PROBLEM —
Rewrite everything from the start of the entries down to the line containing "This screenshot has", swapping "action" for "command" and leaving every other word as it is.

(Stored data)
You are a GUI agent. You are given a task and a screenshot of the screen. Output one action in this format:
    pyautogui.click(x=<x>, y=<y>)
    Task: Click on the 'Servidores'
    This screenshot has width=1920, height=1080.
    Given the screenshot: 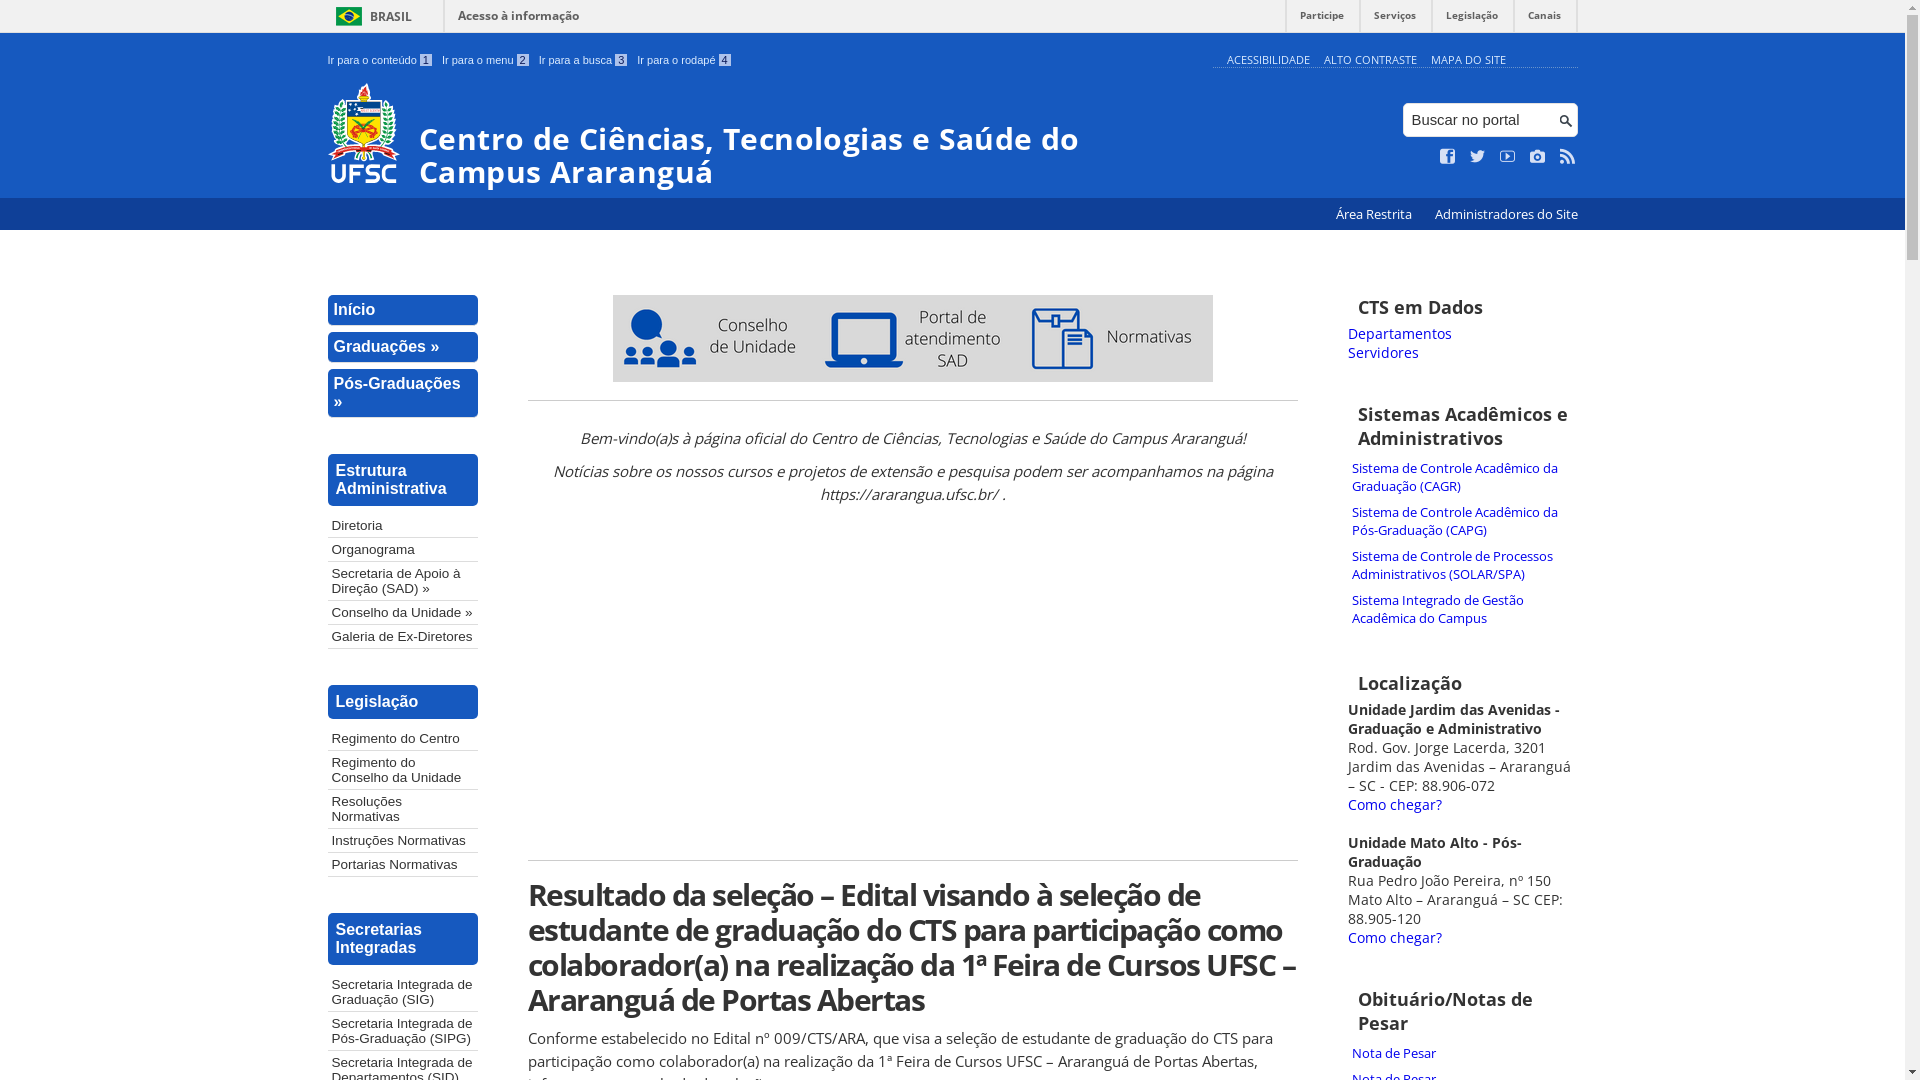 What is the action you would take?
    pyautogui.click(x=1382, y=351)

ANSWER FOR THE TASK —
You are a GUI agent. You are given a task and a screenshot of the screen. Output one command in this format:
    pyautogui.click(x=<x>, y=<y>)
    Task: Click on the 'Servidores'
    This screenshot has width=1920, height=1080.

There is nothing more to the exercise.